19. Laban nu was heengegaan om zijn schapen te scheren. Toen stal Rachel de terafim van haar vader.

20. En Jakob misleidde de Arameeër Laban door hem niet te vertellen, dat hij wilde vluchten.

21. Zo vluchtte hij met alles wat hij had, begaf zich op weg, trok over de Rivier en sloeg de richting in naar het gebergte van Gilead.

22. Toen aan Laban op de derde dag werd bericht, dat Jakob gevlucht was,

23. nam hij zijn verwanten met zich mee, achtervolgde hem zeven dagreizen ver, en haalde hem in op het gebergte van Gilead.

24. En God kwam in een droom des nachts tot de Arameeër Laban en zeide tot hem: Neem u wel in acht, dat gij met Jakob niet ten goede of ten kwade spreekt.

25. Toen Laban Jakob bereikte, had Jakob zijn tent opgeslagen in het gebergte; ook Laban met zijn verwanten sloegen (hun tent) in het gebergte van Gilead op.

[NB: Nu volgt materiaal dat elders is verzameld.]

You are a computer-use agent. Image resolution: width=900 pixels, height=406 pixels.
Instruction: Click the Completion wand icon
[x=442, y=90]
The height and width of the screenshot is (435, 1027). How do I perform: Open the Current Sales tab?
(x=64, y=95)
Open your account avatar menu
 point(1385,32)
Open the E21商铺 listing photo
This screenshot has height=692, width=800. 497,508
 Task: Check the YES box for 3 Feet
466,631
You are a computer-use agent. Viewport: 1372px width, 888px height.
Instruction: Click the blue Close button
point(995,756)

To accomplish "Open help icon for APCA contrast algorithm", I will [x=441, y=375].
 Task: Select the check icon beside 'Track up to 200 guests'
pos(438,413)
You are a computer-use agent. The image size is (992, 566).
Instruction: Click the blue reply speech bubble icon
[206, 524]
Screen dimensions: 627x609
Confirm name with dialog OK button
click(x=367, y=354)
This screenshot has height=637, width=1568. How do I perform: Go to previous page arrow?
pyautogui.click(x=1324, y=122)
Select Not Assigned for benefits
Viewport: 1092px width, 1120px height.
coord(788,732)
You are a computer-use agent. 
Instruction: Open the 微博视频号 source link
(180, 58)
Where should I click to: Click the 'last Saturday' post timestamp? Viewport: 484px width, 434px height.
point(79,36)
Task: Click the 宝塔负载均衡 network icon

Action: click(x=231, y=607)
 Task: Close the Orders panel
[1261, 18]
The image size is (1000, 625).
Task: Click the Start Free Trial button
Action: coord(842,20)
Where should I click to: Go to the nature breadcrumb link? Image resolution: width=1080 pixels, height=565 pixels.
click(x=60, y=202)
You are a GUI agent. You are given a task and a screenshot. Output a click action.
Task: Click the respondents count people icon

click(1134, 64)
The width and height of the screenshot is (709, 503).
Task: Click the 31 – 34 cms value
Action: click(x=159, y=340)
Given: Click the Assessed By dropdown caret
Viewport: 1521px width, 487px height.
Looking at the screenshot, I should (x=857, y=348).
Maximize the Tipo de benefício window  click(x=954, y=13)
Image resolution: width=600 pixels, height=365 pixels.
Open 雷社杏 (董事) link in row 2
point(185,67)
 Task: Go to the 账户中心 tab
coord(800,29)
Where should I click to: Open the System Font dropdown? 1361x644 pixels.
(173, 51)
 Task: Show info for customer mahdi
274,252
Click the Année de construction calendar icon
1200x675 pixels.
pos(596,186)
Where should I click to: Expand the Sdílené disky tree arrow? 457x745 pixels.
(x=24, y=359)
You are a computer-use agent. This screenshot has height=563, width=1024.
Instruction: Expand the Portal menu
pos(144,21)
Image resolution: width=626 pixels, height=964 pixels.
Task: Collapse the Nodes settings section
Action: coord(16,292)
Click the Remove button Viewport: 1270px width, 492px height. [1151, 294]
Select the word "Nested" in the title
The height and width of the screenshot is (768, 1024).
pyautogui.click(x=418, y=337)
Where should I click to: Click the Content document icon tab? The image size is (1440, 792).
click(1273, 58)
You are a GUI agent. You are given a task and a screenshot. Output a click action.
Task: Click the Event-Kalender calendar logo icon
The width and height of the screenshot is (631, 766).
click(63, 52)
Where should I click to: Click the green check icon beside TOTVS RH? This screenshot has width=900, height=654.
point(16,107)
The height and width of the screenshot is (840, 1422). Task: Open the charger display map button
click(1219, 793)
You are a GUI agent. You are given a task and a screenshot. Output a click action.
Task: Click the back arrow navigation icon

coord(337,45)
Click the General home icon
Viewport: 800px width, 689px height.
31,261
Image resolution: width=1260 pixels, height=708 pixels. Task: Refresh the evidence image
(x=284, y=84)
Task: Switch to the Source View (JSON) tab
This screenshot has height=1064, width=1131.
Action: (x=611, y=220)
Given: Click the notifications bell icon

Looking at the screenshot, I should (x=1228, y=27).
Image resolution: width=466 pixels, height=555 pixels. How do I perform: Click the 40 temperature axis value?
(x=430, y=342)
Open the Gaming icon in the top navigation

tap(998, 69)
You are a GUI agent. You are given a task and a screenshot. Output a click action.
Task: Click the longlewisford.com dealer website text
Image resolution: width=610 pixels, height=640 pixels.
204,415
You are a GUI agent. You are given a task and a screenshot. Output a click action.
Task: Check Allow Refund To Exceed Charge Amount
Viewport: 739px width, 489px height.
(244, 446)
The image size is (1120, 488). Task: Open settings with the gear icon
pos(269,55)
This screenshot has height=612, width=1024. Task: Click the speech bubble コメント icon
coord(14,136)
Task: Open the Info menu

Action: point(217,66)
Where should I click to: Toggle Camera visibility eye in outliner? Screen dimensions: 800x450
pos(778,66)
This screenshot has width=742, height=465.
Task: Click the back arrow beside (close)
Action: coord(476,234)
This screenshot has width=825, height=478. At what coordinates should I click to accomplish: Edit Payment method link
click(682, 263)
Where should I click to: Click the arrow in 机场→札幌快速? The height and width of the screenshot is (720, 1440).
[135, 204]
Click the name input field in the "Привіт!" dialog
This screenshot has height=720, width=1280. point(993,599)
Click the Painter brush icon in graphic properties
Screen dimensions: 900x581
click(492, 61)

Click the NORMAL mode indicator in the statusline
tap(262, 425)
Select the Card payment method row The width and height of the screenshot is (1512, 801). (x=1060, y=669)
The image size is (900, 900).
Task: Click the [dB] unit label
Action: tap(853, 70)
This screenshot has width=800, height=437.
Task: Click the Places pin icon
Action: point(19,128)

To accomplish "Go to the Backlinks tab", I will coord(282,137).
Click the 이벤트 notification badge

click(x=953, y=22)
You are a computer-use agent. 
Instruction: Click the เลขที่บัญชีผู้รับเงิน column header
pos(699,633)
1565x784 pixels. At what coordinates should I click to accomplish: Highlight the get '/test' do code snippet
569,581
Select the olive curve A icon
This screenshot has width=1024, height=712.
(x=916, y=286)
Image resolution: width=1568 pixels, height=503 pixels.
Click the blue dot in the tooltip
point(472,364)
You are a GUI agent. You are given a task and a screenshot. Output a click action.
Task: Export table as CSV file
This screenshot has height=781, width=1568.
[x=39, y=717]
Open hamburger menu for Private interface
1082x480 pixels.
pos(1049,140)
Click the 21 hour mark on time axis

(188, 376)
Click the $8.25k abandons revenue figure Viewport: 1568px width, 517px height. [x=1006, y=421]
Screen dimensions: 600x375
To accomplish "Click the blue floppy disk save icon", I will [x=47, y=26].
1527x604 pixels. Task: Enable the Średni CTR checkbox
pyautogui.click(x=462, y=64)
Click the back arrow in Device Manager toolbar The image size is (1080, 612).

26. En Laban zeide tot Jakob: Wat hebt gij gedaan, dat gij mij misleid en mijn dochters als krijgsgevangenen weggevoerd hebt?

27. Waarom zijt gij heimelijk gevlucht en hebt gij mij misleid en het mij niet medegedeeld? Ik zou u dan uitgeleide hebben gedaan met vreugdebetoon en liederen, met tamboerijn en citer.

28. Gij hebt mij niet eens gelegenheid gegeven mijn zonen en dochters te kussen; zodoende hebt gij dwaas gehandeld.